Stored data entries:

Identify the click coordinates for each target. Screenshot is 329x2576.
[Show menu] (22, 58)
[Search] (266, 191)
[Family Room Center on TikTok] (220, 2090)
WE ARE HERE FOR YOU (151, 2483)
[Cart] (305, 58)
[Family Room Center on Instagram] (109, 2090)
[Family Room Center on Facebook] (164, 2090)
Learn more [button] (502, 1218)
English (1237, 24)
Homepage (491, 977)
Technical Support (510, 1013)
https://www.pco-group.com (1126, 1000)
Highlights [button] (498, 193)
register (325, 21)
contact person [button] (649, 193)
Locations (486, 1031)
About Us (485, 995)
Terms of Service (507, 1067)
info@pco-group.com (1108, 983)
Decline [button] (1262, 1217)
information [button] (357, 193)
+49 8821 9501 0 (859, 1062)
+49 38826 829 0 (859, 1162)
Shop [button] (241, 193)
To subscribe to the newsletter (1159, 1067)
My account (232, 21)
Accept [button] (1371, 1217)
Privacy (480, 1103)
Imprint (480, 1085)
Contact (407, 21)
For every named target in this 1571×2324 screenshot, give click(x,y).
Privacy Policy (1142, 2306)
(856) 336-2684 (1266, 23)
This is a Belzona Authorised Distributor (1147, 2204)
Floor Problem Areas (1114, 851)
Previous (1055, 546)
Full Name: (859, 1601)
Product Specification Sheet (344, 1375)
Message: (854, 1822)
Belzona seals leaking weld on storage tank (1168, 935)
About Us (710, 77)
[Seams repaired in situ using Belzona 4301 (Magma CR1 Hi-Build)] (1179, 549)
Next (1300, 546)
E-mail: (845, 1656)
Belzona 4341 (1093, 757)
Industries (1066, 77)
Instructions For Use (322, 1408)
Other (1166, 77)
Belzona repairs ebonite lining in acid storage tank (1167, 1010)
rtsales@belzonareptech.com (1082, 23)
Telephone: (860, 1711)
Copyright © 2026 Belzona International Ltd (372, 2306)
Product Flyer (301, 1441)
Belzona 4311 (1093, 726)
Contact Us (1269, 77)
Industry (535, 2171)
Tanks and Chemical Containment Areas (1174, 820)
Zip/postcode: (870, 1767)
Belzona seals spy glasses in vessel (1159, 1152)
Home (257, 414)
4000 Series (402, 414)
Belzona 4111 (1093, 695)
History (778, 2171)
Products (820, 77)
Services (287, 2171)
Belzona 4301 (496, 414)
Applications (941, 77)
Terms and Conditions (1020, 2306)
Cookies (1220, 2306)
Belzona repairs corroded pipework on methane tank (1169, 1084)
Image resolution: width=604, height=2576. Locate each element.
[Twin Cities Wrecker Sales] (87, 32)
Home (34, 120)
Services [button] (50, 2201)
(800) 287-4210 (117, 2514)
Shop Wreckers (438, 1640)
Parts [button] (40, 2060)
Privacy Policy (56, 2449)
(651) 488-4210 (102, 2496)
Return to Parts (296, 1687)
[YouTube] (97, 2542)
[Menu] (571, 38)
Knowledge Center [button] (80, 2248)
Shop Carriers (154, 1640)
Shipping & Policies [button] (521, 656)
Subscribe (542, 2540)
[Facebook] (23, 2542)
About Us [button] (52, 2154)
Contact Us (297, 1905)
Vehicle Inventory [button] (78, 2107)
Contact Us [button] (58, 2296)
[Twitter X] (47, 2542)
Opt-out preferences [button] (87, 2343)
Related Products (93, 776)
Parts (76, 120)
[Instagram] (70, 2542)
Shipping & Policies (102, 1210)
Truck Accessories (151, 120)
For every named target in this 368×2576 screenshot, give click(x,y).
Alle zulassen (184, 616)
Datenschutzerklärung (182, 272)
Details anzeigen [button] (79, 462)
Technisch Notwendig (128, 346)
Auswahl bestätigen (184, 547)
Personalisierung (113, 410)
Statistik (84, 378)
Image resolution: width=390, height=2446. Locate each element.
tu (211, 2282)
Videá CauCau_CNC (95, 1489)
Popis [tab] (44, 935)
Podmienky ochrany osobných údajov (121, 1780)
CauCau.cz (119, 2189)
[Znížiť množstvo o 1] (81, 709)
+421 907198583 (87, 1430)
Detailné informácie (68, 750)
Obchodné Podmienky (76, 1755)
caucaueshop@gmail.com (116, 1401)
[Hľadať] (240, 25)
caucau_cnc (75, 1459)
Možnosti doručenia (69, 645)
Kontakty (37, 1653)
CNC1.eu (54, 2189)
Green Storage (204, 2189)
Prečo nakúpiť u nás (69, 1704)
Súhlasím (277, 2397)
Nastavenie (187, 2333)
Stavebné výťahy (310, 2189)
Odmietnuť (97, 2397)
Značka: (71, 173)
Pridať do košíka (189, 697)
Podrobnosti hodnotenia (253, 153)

Description of the task
Report the number of lines above containing the string "Center" as your sole answer.

Expected answer
4